### PASSAGE PROVIDED
━━━━

The authors propose a method to adapt existing inertial odometry (IO) architectures to be invariant to the IMU orientation. This is done by making use of an $O_g(3)$ / $SO_g(3)$ equivariant network that transforms the gravity-aligned IMU measurements to a canonical frame as a pre-processing step for non-equivariant IO. The predicted displacement and covariance from IO for these canonicalized measurements are then transformed back to the source frame using the inverse canonical frame. The proposed method leads to improved accuracy while maintaining comparable runtime and can in principle be applied to any IO method.

优点

This is an interesting and novel application of equivariant networks to an under-explored but useful problem. The canonicalization approach is a good choice for this problem as it adapts existing sota IO architectures and keeps the pipeline interpretable.
The symmetry of the problem in terms of $O_g(3)$ equivariance (which is $O(3)$ subequivariant) is well presented. Care has been taken to consistently process the IMU measurements and specialized $O(2)$ / $SO(2)$ architectures based on vector neurons have been developed, while more architectures are possible.
The approach was tested on two IO architectures which showed accuracy improvements on many datasets, with comprehensive ablation studies, while keeping the inference times comparable.

缺点

The general canonicalization scheme has been proposed before by Kaba, Sékou-Oumar, et al. "Equivariance with learned canonicalization functions." ICML 2023, and cannot not be presented as a contribution. The original work must be cited.
While there is a reduction in drift compared to the baselines, the remaining drift is still significant (>2m) which suggests that the main problem in IO is not in exact equivariance but elsewhere (most likely sensor noise).

问题

Why is this canonical. equiv. scheme chosen over other equiv. choices? e.g. frame averaging (Puny et al. ICLR '22) also allows adapting existing non-equiv. architectures.
I'm confused about the choice of metrics, especially for the TLIO experiments. From the definitions in A.5 (I believe squared norm is missing), it seems that MSE is just sqrt(ATE)? But the numbers don't reflect this. And I also think ATE, RTE, AYE would be sufficient. Do you do SE3 alignment with the GT trajectories?

Minor non-critical comments:

Could you elaborate on the yaw augmentation procedure used for TLIO / RoNIN?
It is surprising to me that despite requiring 10x more FLOPs than the non-equiv. architectures, there is barely any increase in runtime (<1 ms). Since there is no code release, can you comment more on the reasons for this efficiency?
Writing: In Fig. 3b it is not clear what 'rot. sense' means; explain how the frame is constructed from the network outputs with gs-orth. for sake of clarity; Typo in conclusion: "respects eliminates"; Would be helpful to indicate that * means no-EKF in the table 2,3 captions or simply remove the * since it is not applicable to RoNIN.

━━━━

### CHALLENGE
Repeat the portion of the inertial odometry review between "The symmetry of" and "architectures are possible.", inclusive.

### STORED DATA
━━━━

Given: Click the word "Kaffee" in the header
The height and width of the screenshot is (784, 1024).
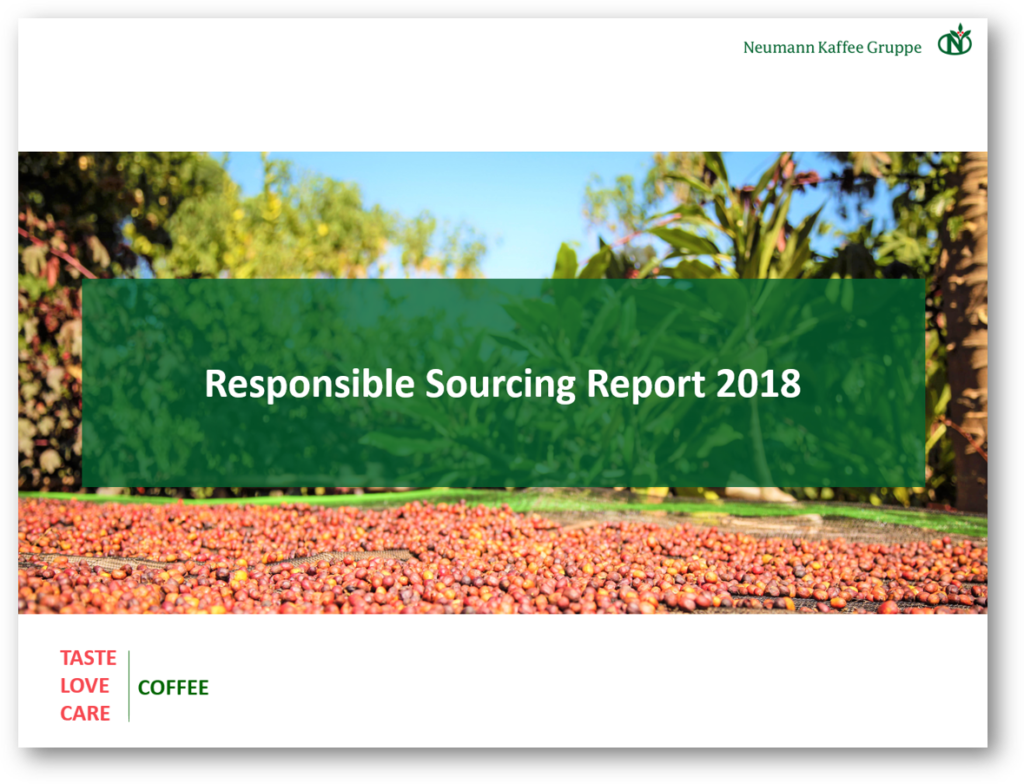Looking at the screenshot, I should tap(842, 47).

━━━━

### FINISHED EXERCISE
The symmetry of the problem in terms of $O_g(3)$ equivariance (which is $O(3)$ subequivariant) is well presented. Care has been taken to consistently process the IMU measurements and specialized $O(2)$ / $SO(2)$ architectures based on vector neurons have been developed, while more architectures are possible.